Kepala SMAN 1 Payaraman, Sugiyarto, S.Pd., M.S.I., M.Pd., menjelaskan; bahwa kegiatan ini bukan sekadar rutinitas seremonial semata, melainkan langkah nyata dan terencana untuk memastikan seluruh siswa mampu membaca Al‑Qur’an dengan baik dan benar, sehingga tidak ada satu pun lulusan sekolah ini yang masih buta aksara Al‑Qur’an. Hal ini beliau sampaikan secara khusus kepada: Medianasionalcakrawala.com , Selasa, 1 September 2026.
Agar pembinaan berjalan efektif dan setiap siswa mendapat pendampingan yang sesuai kemampuannya, sekolah menerapkan sistem pengelompokan berbasis kompetensi membaca:
Tingkatan fasih— Bagi siswa yang sudah lancar membaca. Fokus pada penyempurnaan tajwid, tahsin bacaan, serta penguatan program tahfiz Al‑Qur’an.
Tingkatan berkembang — Bagi siswa yang sudah bisa membaca namun masih terbata‑bata. Mendapat bimbingan intensif untuk melancarkan bacaan dan membenarkan makhrajul huruf.
Tingkatan Pemula — Bagi siswa yang belum bisa membaca sama sekali. Dibimbing secara personal dan bertahap, mulai dari mengenal huruf hijaiyah hingga panduan menggunakan metode Iqra.
“Kami ingin setiap siswa di SAMSAPA memperoleh kesempatan yang sama dalam membangun fondasi keimanan. Dengan pengelompokan ini, siswa yang belum mampu tidak merasa tertekan atau minder, sementara yang sudah mahir tetap bisa terus berkembang dan menambah kemampuannya,” tegas Sugiyarto saat memantau langsung kegiatan pagi hari.
Konsistensi yang dijaga setiap minggu ini perlahan namun pasti membuktikan hasilnya.
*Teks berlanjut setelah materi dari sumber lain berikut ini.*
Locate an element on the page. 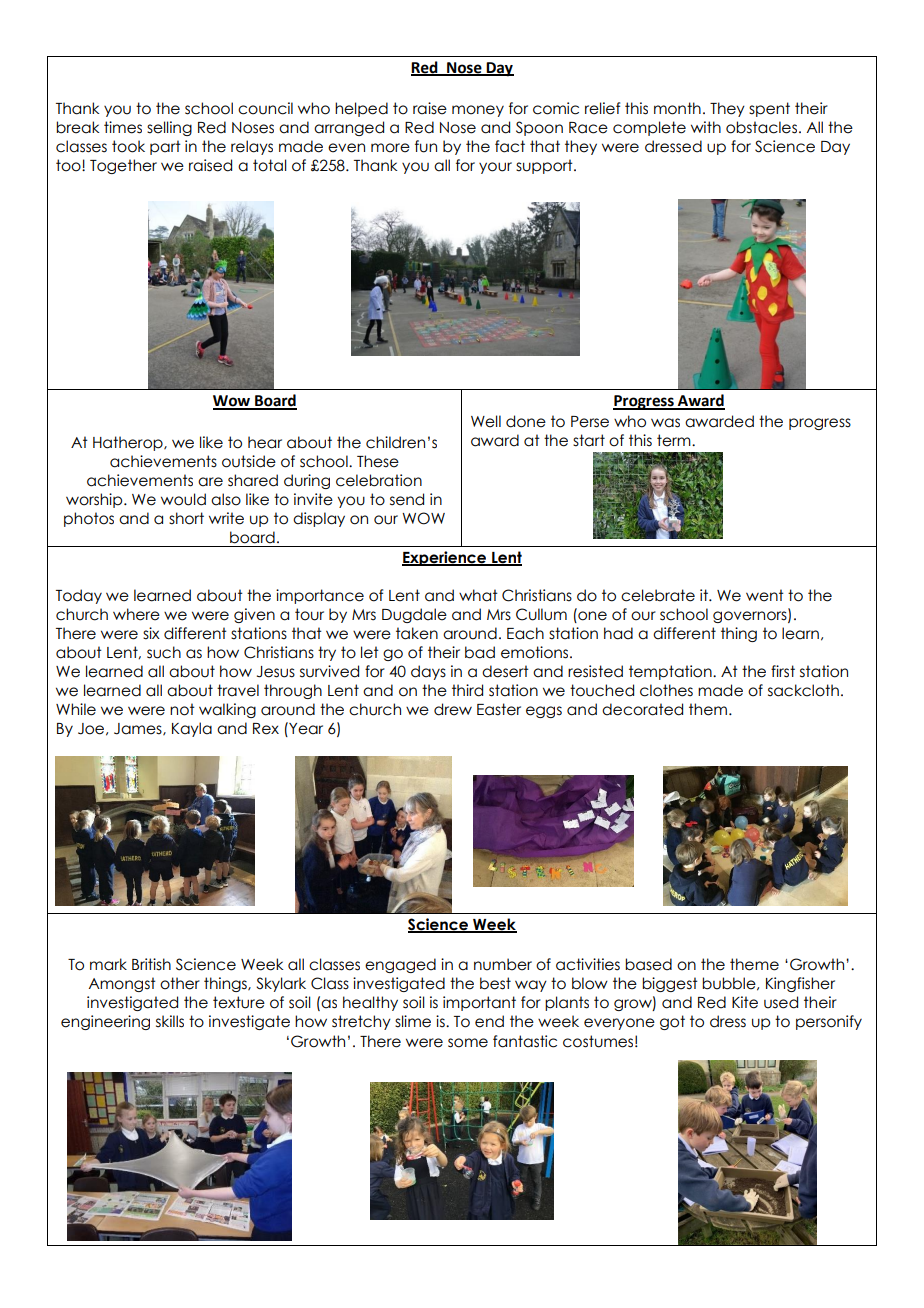 This document has width=924, height=1308. obstacles is located at coordinates (761, 127).
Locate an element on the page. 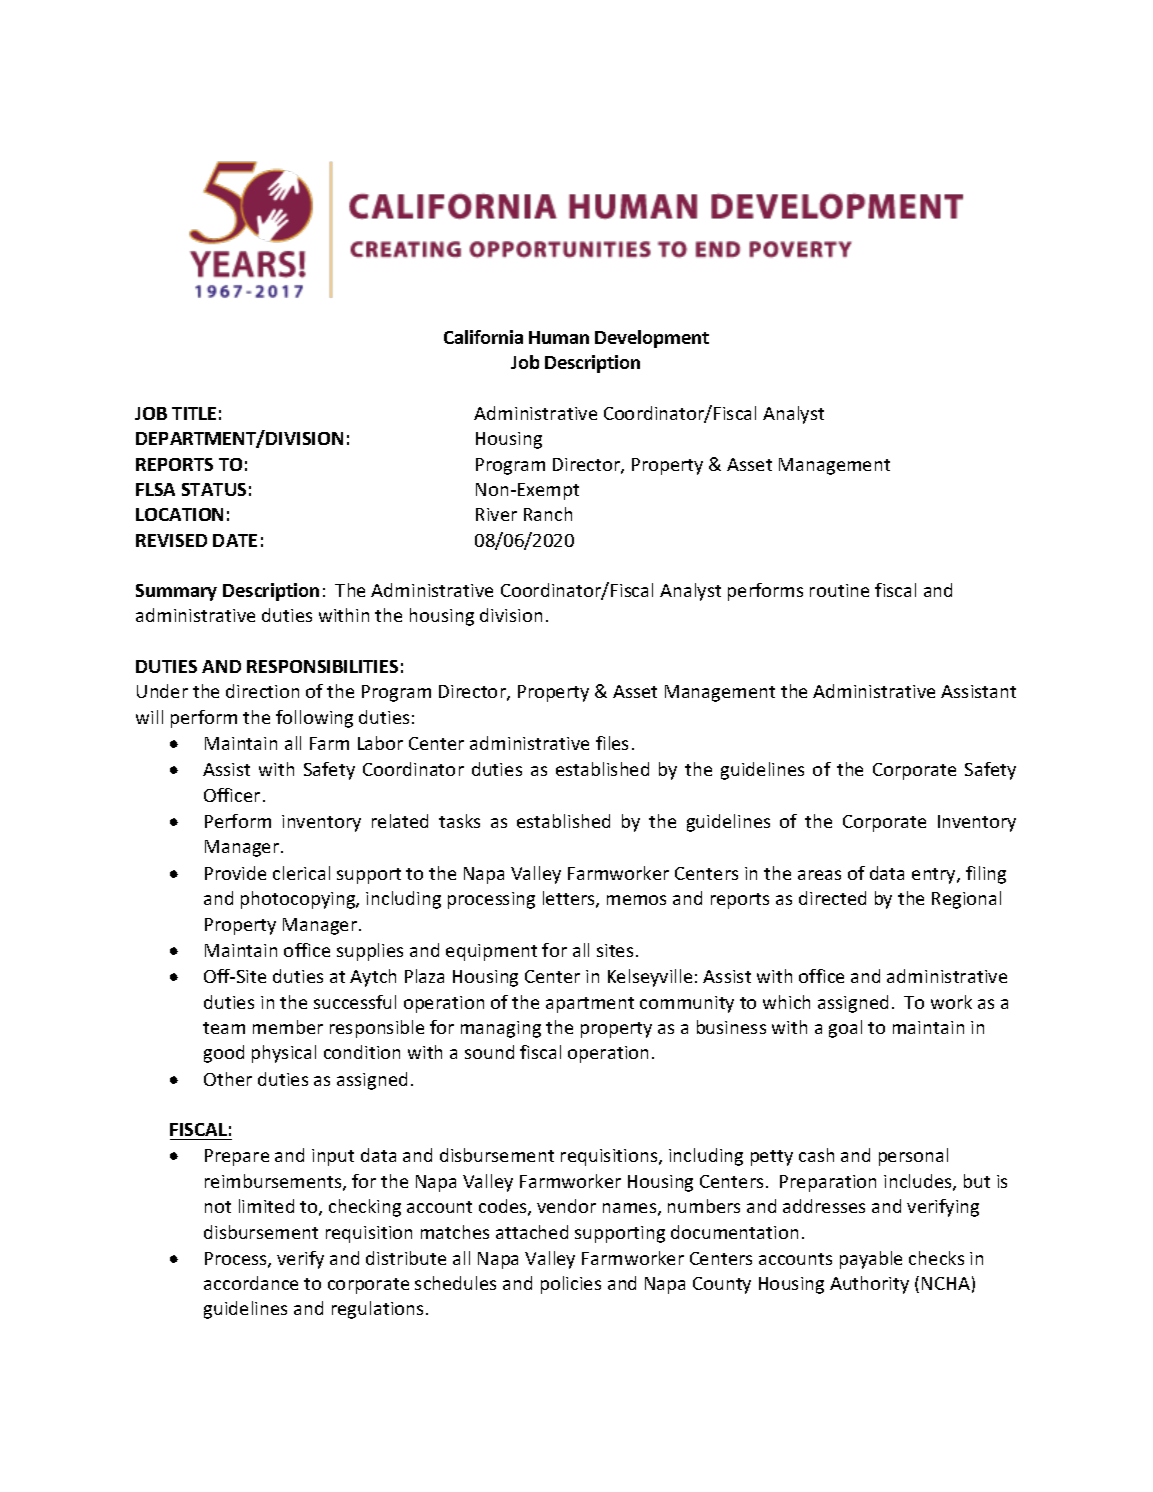 This document has height=1492, width=1153. good is located at coordinates (224, 1054).
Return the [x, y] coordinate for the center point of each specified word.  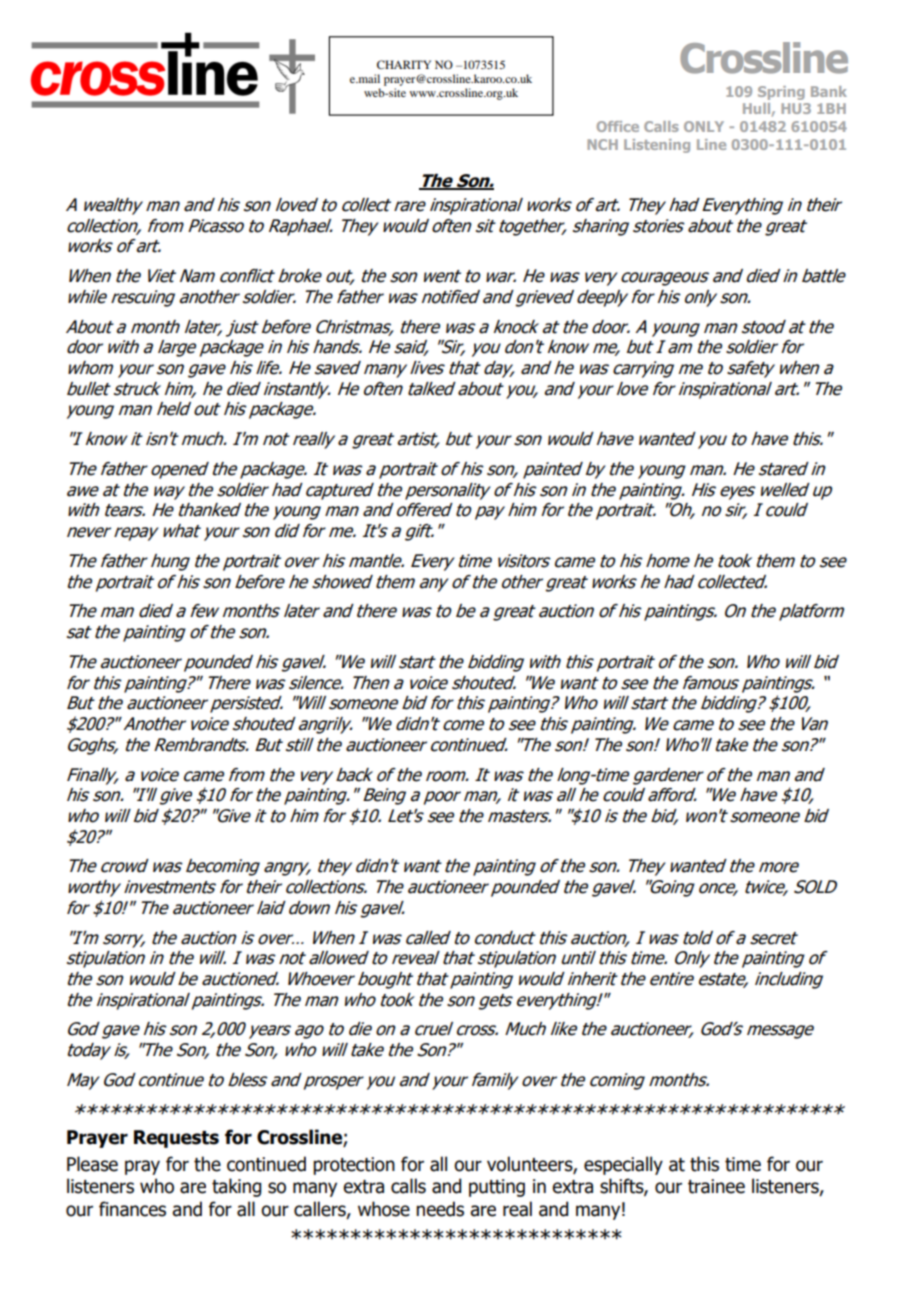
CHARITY [404, 64]
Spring [781, 93]
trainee [716, 1186]
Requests [176, 1139]
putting [497, 1188]
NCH [602, 144]
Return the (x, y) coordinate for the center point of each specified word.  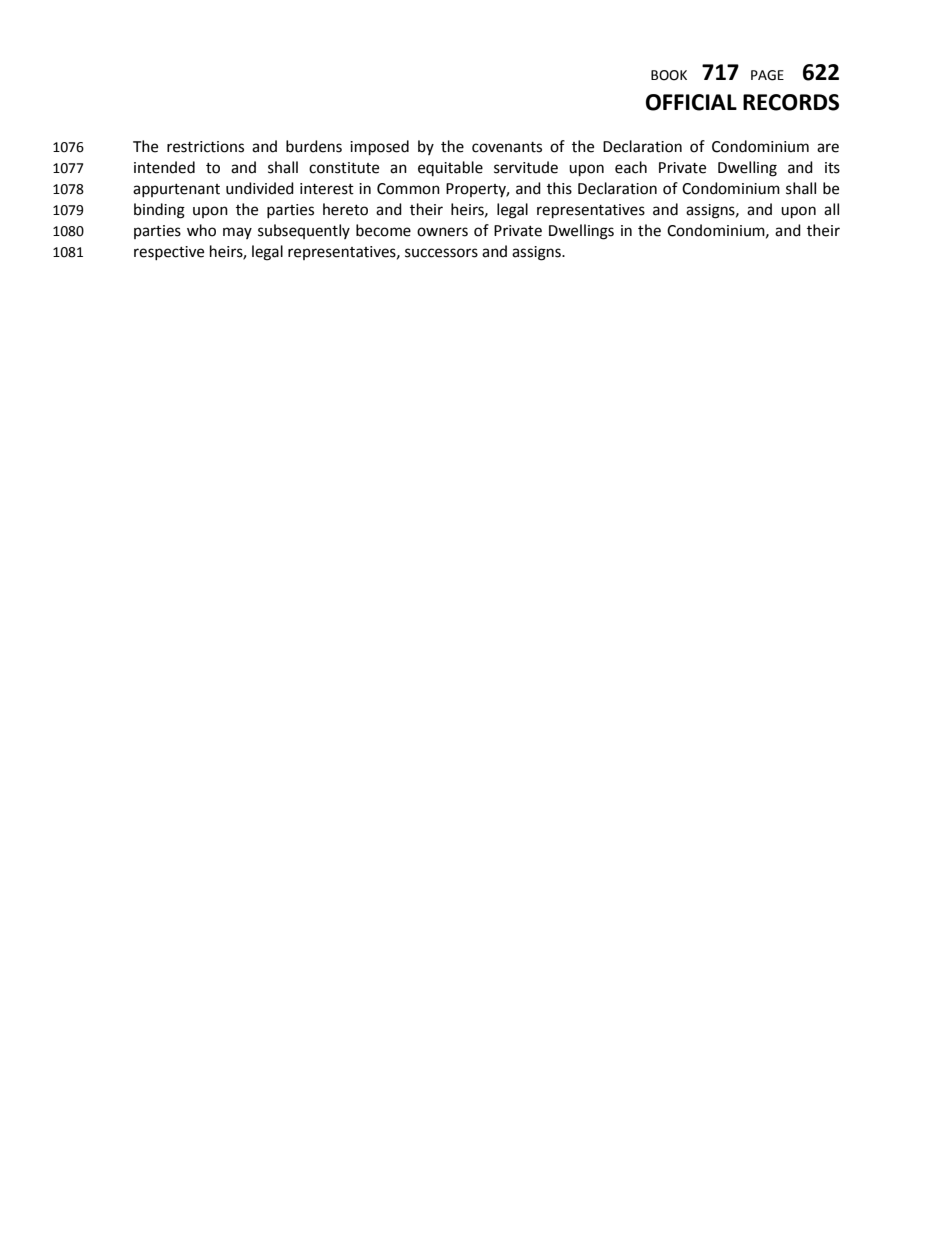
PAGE (767, 75)
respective (169, 253)
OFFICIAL (691, 102)
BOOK (669, 75)
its (832, 168)
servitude (526, 167)
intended (164, 167)
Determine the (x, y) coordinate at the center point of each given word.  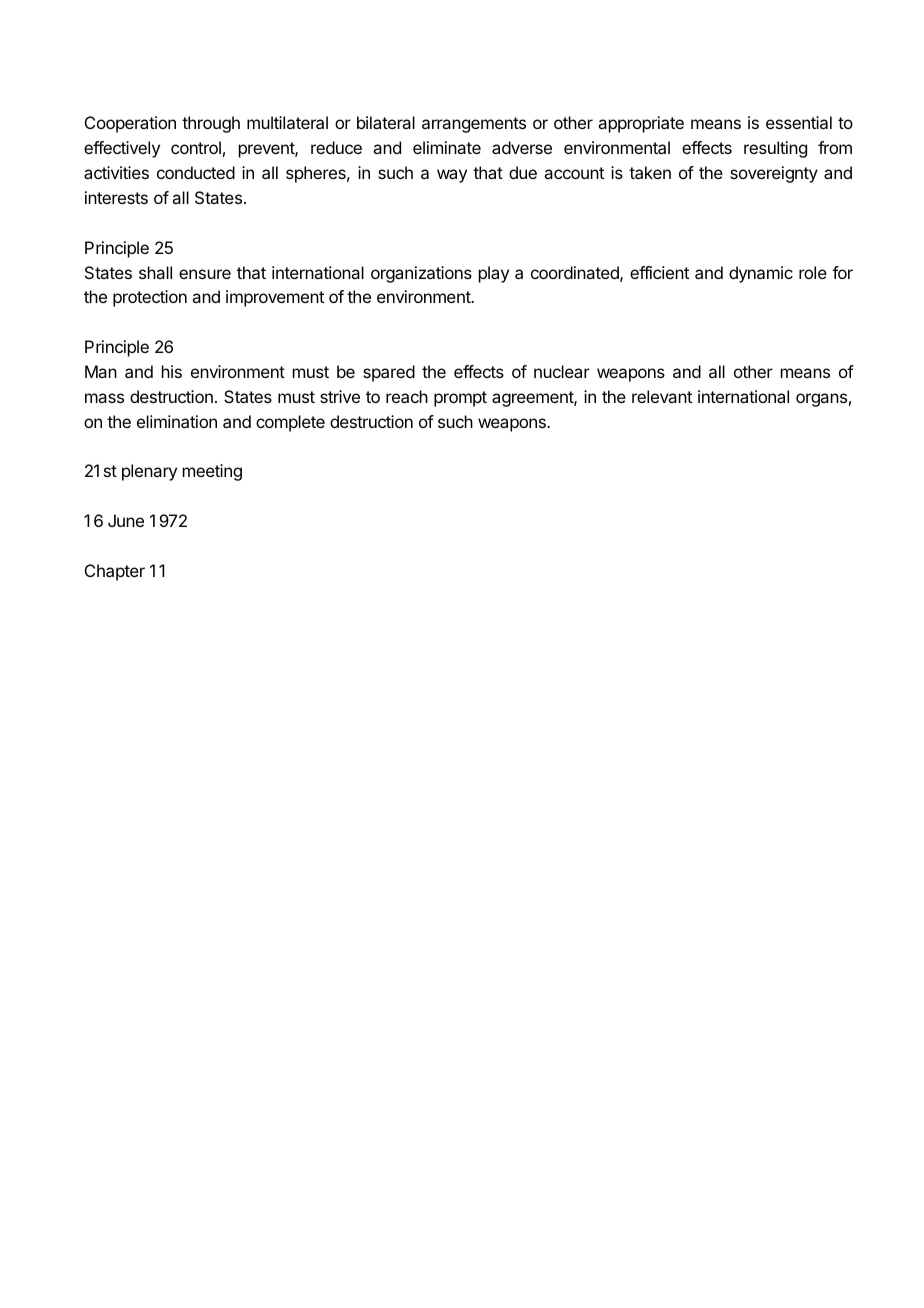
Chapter (115, 572)
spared (389, 373)
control (196, 147)
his (172, 371)
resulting (775, 149)
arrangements (474, 125)
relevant (662, 396)
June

SMAN 1 Payaraman kini tidak hanya dikenal unggul dalam prestasi akademik maupun non‑akademik, tetapi juga semakin kokoh berdiri sebagai lembaga pendidikan yang melahirkan generasi muda berkarakter Islami, berakhlak mulia, dan mencintai Al‑Qur’an di Kabupaten Ogan Ilir.